Les indicateurs disponibles ne sont en effet pas vraiment encourageants. D’abord, la confiance des ménages ne décolle pas des basses-eaux. Certes, il s’agit d’un indice assez volatil : le moral du pékin est très sensible à l’air du temps et peut donc se retourner rapidement. Mais encore lui faut-il des motifs roboratifs pour modifier son sentiment, et les guéguerres africaines n’y suffiront probablement pas. Quant aux entreprises, le panorama est plutôt sombre. En premier lieu, l’indice PMI (indicateur composite de la confiance des directeurs d’achat) le plus récent s’établit chez nous à 48 – en dessous de 50, il traduit une récession dans le secteur -, contre 54 en Allemagne. Même l’Italie (51) et l’Espagne (50) sont plus fringantes. Les patrons français n’ont manifestement pas le moral, et le remue-ménage autour de la fiscalité de l’entreprise ne les prédispose pas à l’optimisme, même si leurs critiques ne sont pas toujours défendables. Il n’empêche que les incertitudes sur leur sort, dans une phase dépressive du cycle économique, ne les poussent pas vers l’avant – en témoigne la faiblesse des investissements. Pour plus de la moitié d’entre eux, l’attitude du gouvernement à l’égard des entreprises a évolué « dans le mauvais sens », sur les derniers mois. Malgré l’instauration du Crédit d’impôt pour l’emploi et la compétitivité (Cice), qui devrait permettre d’alléger le coût du travail à hauteur de 4% de la masse salariale (6% l’année prochaine). Ce qui n’est pas anecdotique.
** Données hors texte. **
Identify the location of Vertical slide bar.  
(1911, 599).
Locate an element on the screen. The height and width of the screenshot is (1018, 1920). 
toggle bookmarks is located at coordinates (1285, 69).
On ne s’étonnera donc pas de leurs anticipations pour l’exercice prochain, telles qu’elles résultent d’un sondage commandité par le quotidien économique Les Echos. Pour 85% d’entre eux, la situation économique du pays sera identique ou pire l’année prochaine. Toutefois, avec la foi du charbonnier qui anime ordinairement tout entrepreneur, 65% restent confiants envers leur propre entreprise. Ce qui n’est pas vraiment cohérent, mais les dirigeants n’échappent pas à la langue de bois quand il s’agit d’évoquer l’avenir de leur firme. En tout cas, les analystes du sondage notent que « le climat économique et social est anxiogène », ce dont on se doutait un peu. Un climat qui ne doit pas générer une ambiance très sereine dans l’entreprise. Est-ce pour cette raison que des cadres dirigeants s’inscrivent aux stages de management pilotés par… l’armée ? Le chroniqueur croyait naïvement que la gouvernance d’entreprise avait renoncé au mode d’organisation militaire. Cela dit, il faut être réaliste : devant l’âpreté de la guerre économique, mieux vaut sans doute sortir de Saint-Cyr que de HEC pour conduire ses troupes.